Lorsqu’un cobot est présent aux côtés d’un opérateur humain, la puissance utilisée et l’espace occupé doivent être nettement moins importants que dans le cas d’un robot autonome classique. Autrement dit, les cobots doivent être conscients de l’environnement où ils opèrent afin de ralentir ou de s’arrêter dès qu’ils détectent la présence d’un humain à proximité d’une pièce mobile, qu’il s’agisse d’un outil ou d’un bras articulé.
Pour leur part, les fabricants imaginent de nouveaux moyens de faciliter et d’accélérer la mise en service et la programmation des cobots. Ils ont ainsi introduit une approche différente de la programmation. Dans de nombreux cas, l’utilisateur n’écrit pas la moindre ligne de code, les opérations exécutées par le cobot pouvant être configurées à l’aide d’une simple tablette. L’opérateur peut ensuite effectuer une « programmation guidée », en positionnant le bras du cobot dans une série de points dans l’espace, avant d’appuyer sur une touche de son terminal pour enregistrer la séquence dans la mémoire du cobot.
Des cobots plus compacts, moins coûteux, plus rapides et plus faciles à déployer : telle est la vision des industriels pour promouvoir l’adoption des robots.
Ensemble, un cobot et un opérateur humain peuvent atteindre un niveau de production supérieur avec une sûreté accrue que lorsque l’opérateur intervient seul. Cette approche ouvre des possibilités exaltantes en réinventant le travail et le lieu de travail. Ce que nous avons longtemps considéré comme des « tâches manuelles » pourrait ainsi être transformé, d’une part en éliminant la tension physique, la pénibilité, le danger et les risques d’erreur humaine et, d’autre part, en donnant aux opérateurs la possibilité d’accomplir des tâches plus valorisantes en faisant un meilleur usage de leurs capacités cognitives.
Cette mutation doit être abordée avec soin pour faire en sorte que les industriels reçoivent l’adhésion des communautés où ils sont implantés. Aujourd’hui, bon nombre de personnes craignent que les robots ne prennent leur place, notamment dans les domaines les moins qualifiés et faiblement rémunérés.
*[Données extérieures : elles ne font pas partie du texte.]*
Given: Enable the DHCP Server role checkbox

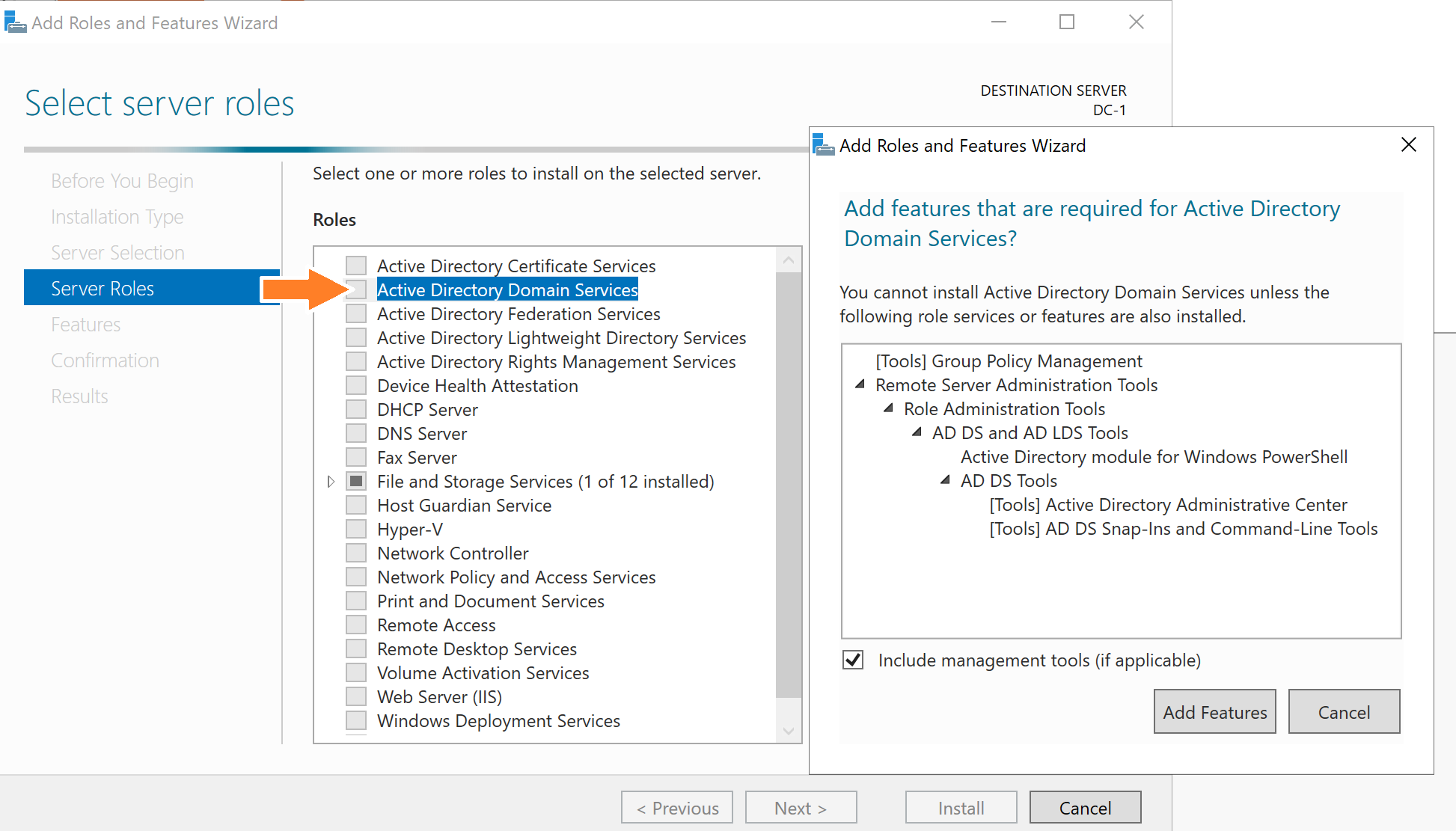Looking at the screenshot, I should point(356,410).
Cette crainte est compréhensible, mais non justifiée. En effet, le recours aux robots élimine des tâches exécutées par des opérateurs humains, mais ne détruit pas d’emplois. Les opérateurs doivent exécuter les tâches ce dont les cobots ne sont pas capables : gérer des processus, faire preuve de créativité pour les affiner ou les réinventer, ou former l’équipe qui travaillera avec les cobots. Ces fonctions requièrent de l’humain, et non des machines.
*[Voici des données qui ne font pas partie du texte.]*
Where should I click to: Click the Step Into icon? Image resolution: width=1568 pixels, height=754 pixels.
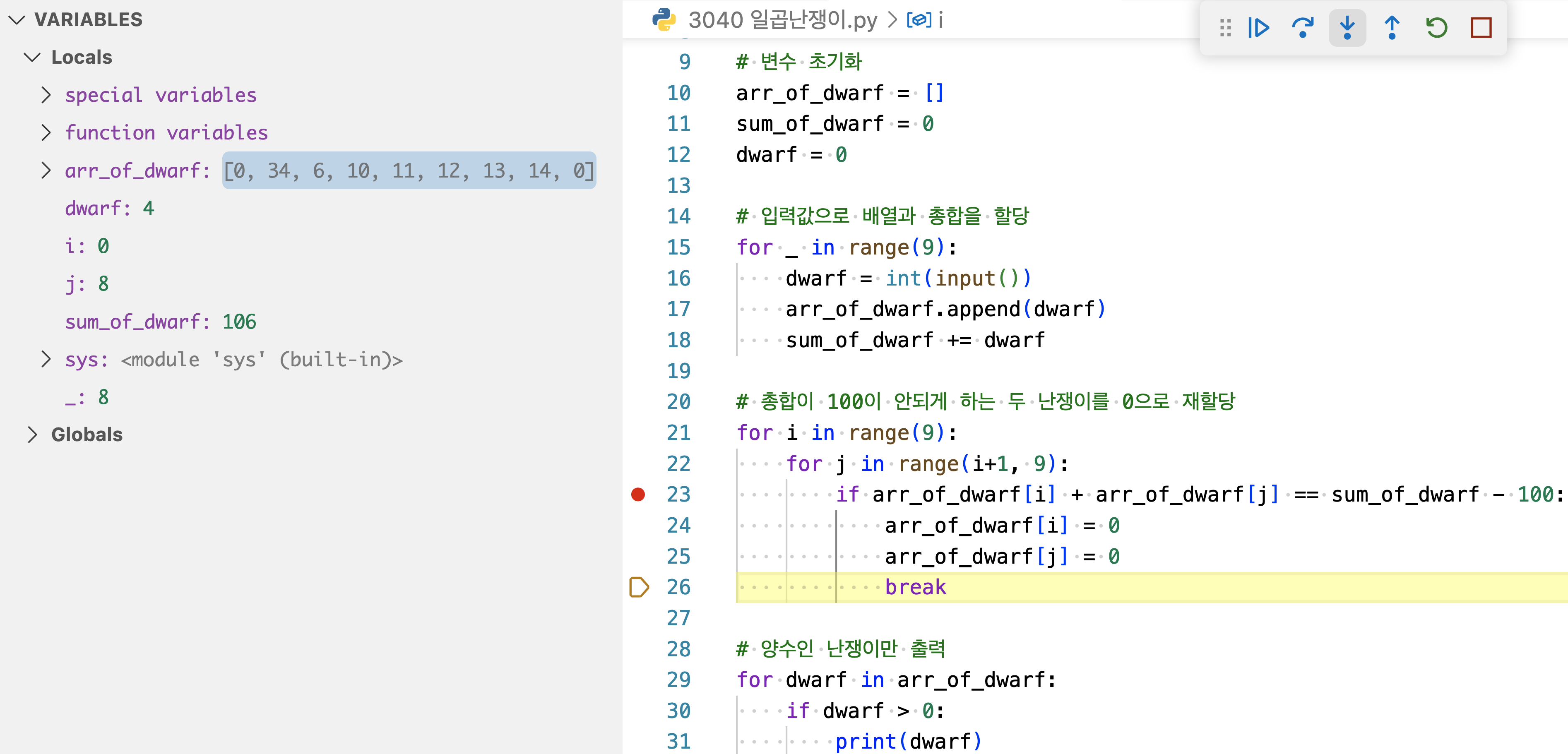[x=1348, y=27]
Les opérateurs déjà affectés à une tâche sont généralement les mieux placés pour configurer, exploiter et gérer un cobot. Dans une usine de transformation alimentaire, les agents travaillant en atelier possèdent ainsi une connaissance complète des processus et savent mieux que quiconque comment y intégrer des cobots. Bien sûr, cette évolution de leur rôle nécessite quelques compétences et formations supplémentaires, mais les entreprises peuvent remporter l’adhésion de leurs effectifs et des communautés si elles soutiennent cette transition par de généreux programmes de formation et de réorganisation. Les organismes publics ont également un rôle majeur à jouer, par exemple en élargissant à la robotique la formation professionnelle proposée aux jeunes en fin de scolarité afin d’accroître leur valeur auprès d’un premier employeur. La technologie est au cœur du succès des projets de robotique, mais pour profiter pleinement des avantages que recèle la nouvelle génération de robots, il convient également de tenir compte des personnes et des processus.